------ SOURCE ------
Wednesday, 11/2/05, at 4:25 A.M., I had to tell the emergency veterinarian to stop CPR on the joy of my life, JenBur’s Lady Shana, because she was brain dead.  I cannot describe the devastation and pain I am going through.  I brought this girl into this world, breaking open her sack, cutting her cord, making sure she was breathing, and then giving her to her mom, Lucy, to start nursing and getting cleaned.  She has crossed the Bridge at three years old and is now, hopefully, happily romping with her sire, PADDS Fire Walker and Jabbo (Octavia of Clinauid), the boxer I grew up with.

Shana was playing in the forest preserve with her mom, Sarazan’s Lady Lucy, and three of her other friends.  This is a safe area where they always romped off-leash.  There was a freak accident and she got hit by a car on a service road.  The driver never stopped.  Shana was able to make it back to my son who called me immediately.  We raced her to the emergency and critical care vet.  She had a punctured lung, a big gash on her side, a concussion and some abdominal injuries they hadn’t determined the extent of yet.  She was near death when we got there and they did an expert job removing the air from her chest and bringing her color back and heart rate down.  We thought the most critical time had passed.  She needed a chest tube at 11:30 P.M. and seemed to be doing better:  heart rate stabilized and blood values good.  But at 4:01 A.M., we got a call that she was in cardiac arrest and they didn’t think they could bring her back.
------
REQUIREMENTS:
**a.** According to the account of Shana's death, at what time did Shana need a chest tube?
**b.** In the listing, change "screenshot" to "image" in the stretch from the line that contains "Click the Maximum number of VMs info icon" through the line that contains "(x=486, y=45)", keeping everything else the same. Give back only those lines.
The listing is unrelated to the account of Shana's death.
------ GIVEN INFORMATION ------
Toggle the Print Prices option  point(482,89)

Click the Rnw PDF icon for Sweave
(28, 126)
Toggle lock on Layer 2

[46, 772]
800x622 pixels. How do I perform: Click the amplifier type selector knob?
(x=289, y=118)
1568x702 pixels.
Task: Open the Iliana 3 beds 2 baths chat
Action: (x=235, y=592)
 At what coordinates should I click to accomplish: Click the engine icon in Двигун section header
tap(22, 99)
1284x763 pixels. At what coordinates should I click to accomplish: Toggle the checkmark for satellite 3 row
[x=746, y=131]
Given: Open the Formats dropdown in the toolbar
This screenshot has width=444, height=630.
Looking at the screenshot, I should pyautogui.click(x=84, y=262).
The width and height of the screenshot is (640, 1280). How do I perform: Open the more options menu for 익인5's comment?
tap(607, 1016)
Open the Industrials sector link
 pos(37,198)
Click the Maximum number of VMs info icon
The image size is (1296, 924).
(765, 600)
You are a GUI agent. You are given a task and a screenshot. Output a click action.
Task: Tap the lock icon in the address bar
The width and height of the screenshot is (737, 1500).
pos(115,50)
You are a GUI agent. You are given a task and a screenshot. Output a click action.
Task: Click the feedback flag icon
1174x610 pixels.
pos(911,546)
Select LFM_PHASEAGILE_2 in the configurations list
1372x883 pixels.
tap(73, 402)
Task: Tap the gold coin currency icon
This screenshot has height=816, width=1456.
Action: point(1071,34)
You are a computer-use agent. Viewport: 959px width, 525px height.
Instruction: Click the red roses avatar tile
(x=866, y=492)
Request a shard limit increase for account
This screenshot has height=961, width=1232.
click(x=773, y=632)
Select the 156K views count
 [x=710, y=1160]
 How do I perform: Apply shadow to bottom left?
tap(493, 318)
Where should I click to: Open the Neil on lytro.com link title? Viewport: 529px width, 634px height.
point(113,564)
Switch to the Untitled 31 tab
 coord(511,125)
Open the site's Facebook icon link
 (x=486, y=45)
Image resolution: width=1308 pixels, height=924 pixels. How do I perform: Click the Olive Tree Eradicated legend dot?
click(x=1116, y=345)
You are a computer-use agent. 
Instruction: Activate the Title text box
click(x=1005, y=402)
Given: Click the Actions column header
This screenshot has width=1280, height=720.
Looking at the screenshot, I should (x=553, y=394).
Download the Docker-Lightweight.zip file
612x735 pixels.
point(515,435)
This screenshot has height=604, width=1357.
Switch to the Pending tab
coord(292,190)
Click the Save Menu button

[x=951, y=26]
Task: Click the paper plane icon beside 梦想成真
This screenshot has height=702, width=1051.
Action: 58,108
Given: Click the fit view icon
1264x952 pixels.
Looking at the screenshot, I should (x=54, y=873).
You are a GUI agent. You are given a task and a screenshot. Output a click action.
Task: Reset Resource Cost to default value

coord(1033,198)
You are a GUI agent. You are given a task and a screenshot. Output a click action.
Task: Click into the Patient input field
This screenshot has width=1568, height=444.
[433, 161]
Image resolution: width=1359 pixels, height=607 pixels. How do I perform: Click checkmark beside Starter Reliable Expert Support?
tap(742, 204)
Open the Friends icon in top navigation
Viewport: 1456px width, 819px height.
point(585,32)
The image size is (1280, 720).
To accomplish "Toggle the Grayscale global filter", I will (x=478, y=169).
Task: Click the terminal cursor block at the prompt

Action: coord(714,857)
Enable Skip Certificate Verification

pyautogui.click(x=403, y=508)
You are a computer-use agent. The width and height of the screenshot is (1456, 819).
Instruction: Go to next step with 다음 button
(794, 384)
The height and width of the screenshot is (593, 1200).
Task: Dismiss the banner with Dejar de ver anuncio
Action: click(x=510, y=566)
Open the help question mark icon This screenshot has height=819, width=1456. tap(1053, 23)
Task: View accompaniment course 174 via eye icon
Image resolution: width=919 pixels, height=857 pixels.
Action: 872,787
------
SOLUTIONS TO THE TASKS:
**a.** 11:30 P.M.

**b.**
Click the Maximum number of VMs info icon
The image size is (1296, 924).
(765, 600)
You are a GUI agent. You are given a task and a image. Output a click action.
Task: Tap the lock icon in the address bar
The width and height of the image is (737, 1500).
pos(115,50)
You are a GUI agent. You are given a task and a image. Output a click action.
Task: Click the feedback flag icon
1174x610 pixels.
pos(911,546)
Select LFM_PHASEAGILE_2 in the configurations list
1372x883 pixels.
tap(73, 402)
Task: Tap the gold coin currency icon
This image has height=816, width=1456.
Action: point(1071,34)
You are a computer-use agent. Viewport: 959px width, 525px height.
Instruction: Click the red roses avatar tile
(x=866, y=492)
Request a shard limit increase for account
This image has height=961, width=1232.
click(x=773, y=632)
Select the 156K views count
 [x=710, y=1160]
 How do I perform: Apply shadow to bottom left?
tap(493, 318)
Where should I click to: Open the Neil on lytro.com link title? Viewport: 529px width, 634px height.
point(113,564)
Switch to the Untitled 31 tab
 coord(511,125)
Open the site's Facebook icon link
 (x=486, y=45)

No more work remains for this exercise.